点は推定で得たMCMCサンプルの中央値で、エラーバーは95%ベイズ信頼区間です。一見、男女差はあまりなさそうです。高年齢のほうがテキトーに回答する割合がアップする傾向があると解釈できます。ただし、エラーバーは大きくなっています。また、19歳と30歳・40歳・50歳・60歳の前後一歳の値も比較的大きくなっています。なかなか興味深いです。


Stanコードは以下です。

  • 2行目: 年齢の数です。今回は0~75の76になります。
  • 3行目: 各年齢における人口です。
  • 4~6行目: テキトーに回答する年齢の数です。Fromの年齢のインデックスからToの年齢のインデックスへ流出があると考えます。このデータをR側で作っておくと、20~23行目のようにシンプルに記述できます。
  • 10行目: 各年齢における真の構成比率です。合計すると1なのでsimplexで宣言しています。
  • 11行目: qに対して2階階差のマルコフ場モデルを使って滑らかさを仮定します。その滑らかさを決めるパラメータです。
  • 28行目: マルコフ場モデルです。状態空間モデルと式の形は同じです(この記事岩波DS1を参照)。75歳のqは75歳以上も含んでいるのでそこは避けて滑らかさを仮定する必要があります。そこでq[A]はこの式から意図的に外してあります。
  • 12~14行目: r[j]From[j]の年齢の人のうち、テキトーに回答する割合です。
  • 26~27行目: rには正規分布を仮定し、mu_rs_rはデータから推定します。すなわち階層ベイズになっています。rは[0,1]の範囲の値をとるパラメータであるため、27行目は切断正規分布になっています。切断正規分布がパラメータを含む場合は、正規化の部分の尤度を考慮する必要があります(Stanのマニュアルの「6. Regression Models」の章のTruncated Priorsの節を参照)。ここでは-log(Phi((1-mu_r)/s_r) - Phi((0-mu_r)/s_r))の分の尤度を加える必要があります。これをStanの関数で少しだけ安定な形に書き直したものが28行目です。なお、rに関してはじめは、真の年齢から-2歳で答える割合、-1歳で答える割合、+1歳で答える割合、+2歳で答える割合の4種類だけ考えて、どの年代でも共通のパラメータにしていたのですが、このデータでは明らかに18歳未満がそれ以上と異なる挙動なのでうまくいきませんでした。見た目では明らかな挙動の変化がないような他の国のデータでも試してみましたが、やはり階層ベイズにして柔らかく仮定しないとうまくいきませんでした。
  • 18行目: muは流出を含めたあとの構成比率です。合計すると1になっています。
  • 29行目: このmuをパラメータとした多項分布で各年齢における人口データYが生成されると考えました。なお、Stanの多項分布は確率だけ指定すればよくて、合計の試行数はデータから自動的に算出されます。

実行するRコードは以下です。

  • 3~5行目: 13・15行目でStanのJFromToに流出元と流出先の年齢のインデックスを渡すために、ここでそのデータを作成しています。キリの良い数字は0歳から75歳までの5歳刻みです。

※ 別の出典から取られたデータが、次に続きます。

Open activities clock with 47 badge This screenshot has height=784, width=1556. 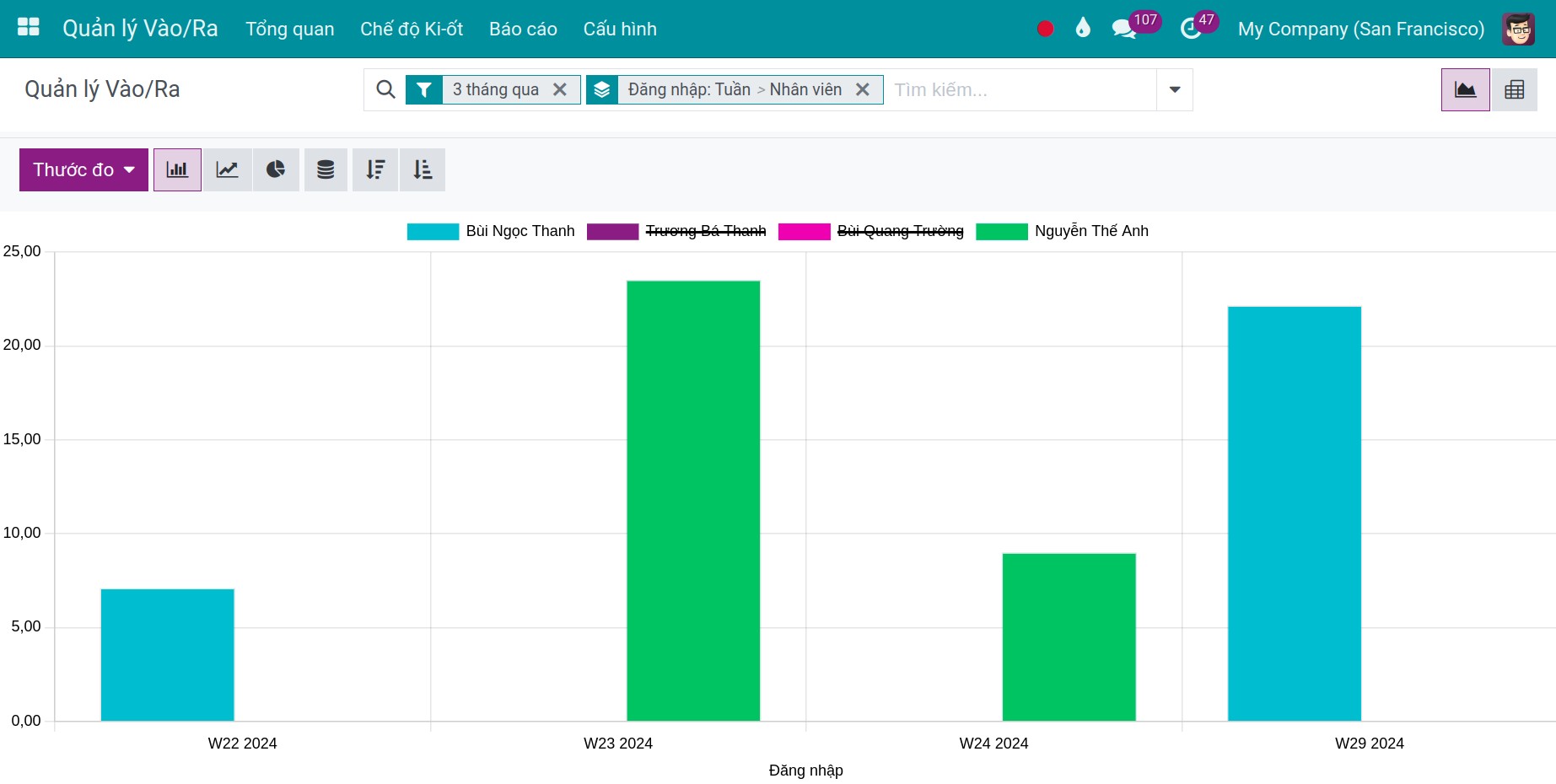pos(1191,29)
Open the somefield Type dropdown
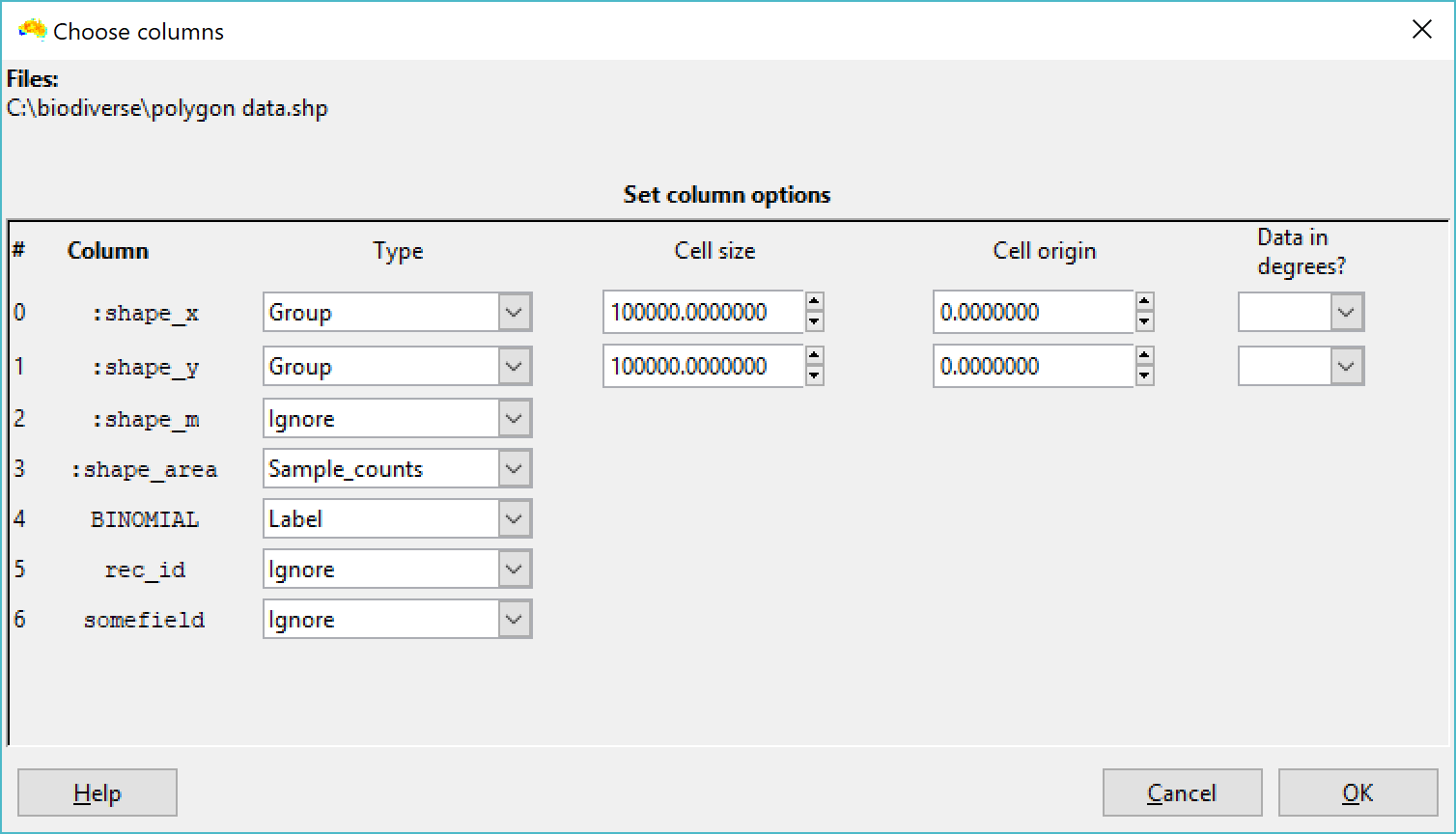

今回はキリの良い数字からその他の数字への流出は無視しました。また、最も近いキリのよい数字に回答することだけを考慮しました。すなわち、12歳からは10歳への流出だけ、13歳は15歳への流出だけを考慮しました。このあたりは変更の余地はあると思います。

計算時間はSurface Pro 3 (Core i5)で1chainあたり200秒ぐらいでした。バッチリ収束しました。

  • 追記

人口ピラミッドの描き方はこちらを参考にしました。

*1:厳密には、モデルが正しいと仮定した場合の、真の。